Dobbs takes a brilliant idea and builds a powerful political tale around it. Dobbs addresses some key themes, throughout the novel, including: British sentiment towards the monarchy, the monarch’s view of their role, reaction to the Afghan and Iraqi Wars, American hegemonic intoxication, the role of state sovereignty amongst allies, and British parliamentary succession. Tapping into the nuances of the British system, Dobbs introduces readers to Harry Jones and his abilities, which will likely become relevant in the future novels of the series. Spanning just over 24 hours, the plot’s stakes are high and the tension even higher, leaving Dobbs to fill pages with great narrative and political intrigue. An idea I’ve wanted to read about for a while finally comes to life in epic proportions. A must-read for political and thriller junkies.

Kudos, Baron Dobbs for your wonderful work. House of Cards was sensational and this goes to show you have paved the way for more great literary ideas.

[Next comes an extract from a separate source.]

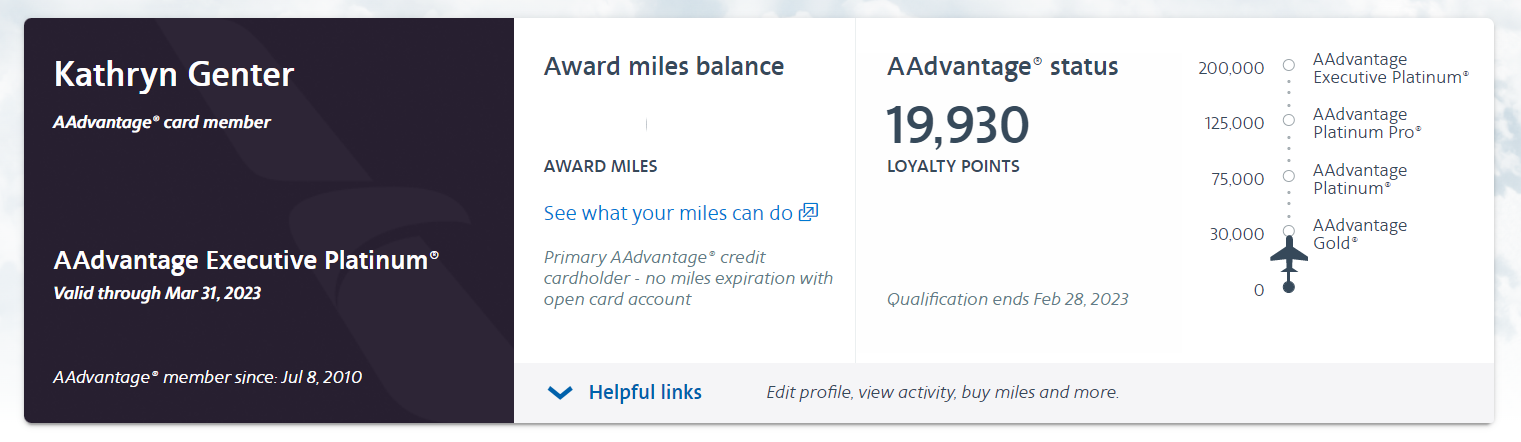
Task: Click the 19,930 loyalty points number
Action: coord(957,126)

Memory Man (Amos Decker #1), by David Baldacci

Four stars (of five)

Another new Baldacci series, as fresh as many of his past collections. Amos Decker has suffered much in his four decades but steered himself away from disaster. A football accident left him with a number of neurological conditions:  razor-sharp mental acuity, photographic memory recall, and grapheme synesthesia (less glamorous than the run-of-the-mill superhero). While conditions proved somewhat helpful during his time as a police officer, it also hindered him socially, akin to those with Asperger’s. Arriving home one night to find his family slaughtered, Decker detached from all he knew and blended into the world of the homeless. A man’s confession to the murders gives Decker some hope of closure, however faint, while the rest of the force handles a school shooting. Issues with the confession leave Decker wondering if there are others behind the murders, using this man as a pawn. His time on the force remembered, Decker helps piece together some key aspects of the shooting, whose randomness disintegrates the more Decker explores. Leading the team across the country, Decker soon learns that both sets of murders may be interconnected and that he may know the killer, without knowing how. A powerful new thriller series that tackles neurological issues and medical anomalies, Baldacci finds new ways to refresh his writing and keep readers wanting more.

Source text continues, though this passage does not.